Ce bras de fer administratif s’est avéré difficile pour l’aîné, Mohamed. «Traumatisé» après le soir de la tuerie, l’adolescent de 13 ans reste amer quant au «côté humain» absent des fonctionnaires de l’IVAC.

Le jeune homme dit avoir discuté avec le présumé tireur Alexandre Bissonnette à la mosquée quelques jours avant le drame, un épisode qui l’emplit encore de remords deux ans plus tard. «J’ai reconnu son visage [à la télé]. Je me suis dit que si j’avais été plus méfiant, j’aurais pu faire quelque chose», se dit-il encore.

Finalement victimes

Le statut de victime permettra à chaque membre de la famille d’obtenir trois indemnisations supplémentaires, auparavant inaccessibles en vertu de leur précédent statut de «personnes à charge».
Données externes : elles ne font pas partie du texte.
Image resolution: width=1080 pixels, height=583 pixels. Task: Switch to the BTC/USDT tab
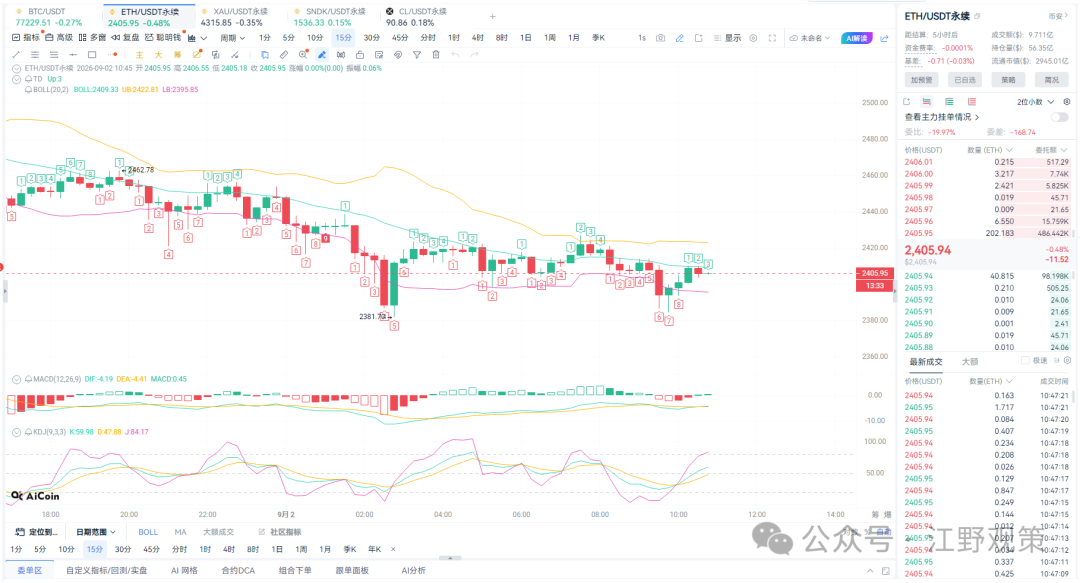point(47,12)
D’abord, Mme Thabti pourra être indemnisée pour la perte de revenus à la suite de la mort de son mari, elle qui a dû délaisser sa garderie en milieu familial pendant plus de huit mois. Ensuite, ses enfants et elle auront droit à des traitements psychologiques tant et aussi longtemps que nécessaire. Finalement, ils pourraient obtenir une rente à vie du gouvernement «selon le pourcentage d’incapacité» psychologique, évalué par un psychiatre. «Pour les enfants, c’est majeur», explique Me Bellemare, témoignant que les séquelles d’actes criminels peuvent peser sur le développement d’un enfant.

La semaine dernière, Marc Bellemare avait appelé la ministre de la Justice, Sonia Lebel, à s’immiscer dans l’affaire, elle qui a le pouvoir de changer la décision en «un seul coup de téléphone», assurait le juriste. L’attachée de presse de la ministre, Nicky Cayer, assure qu’aucune démarche n’a été faite en ce sens.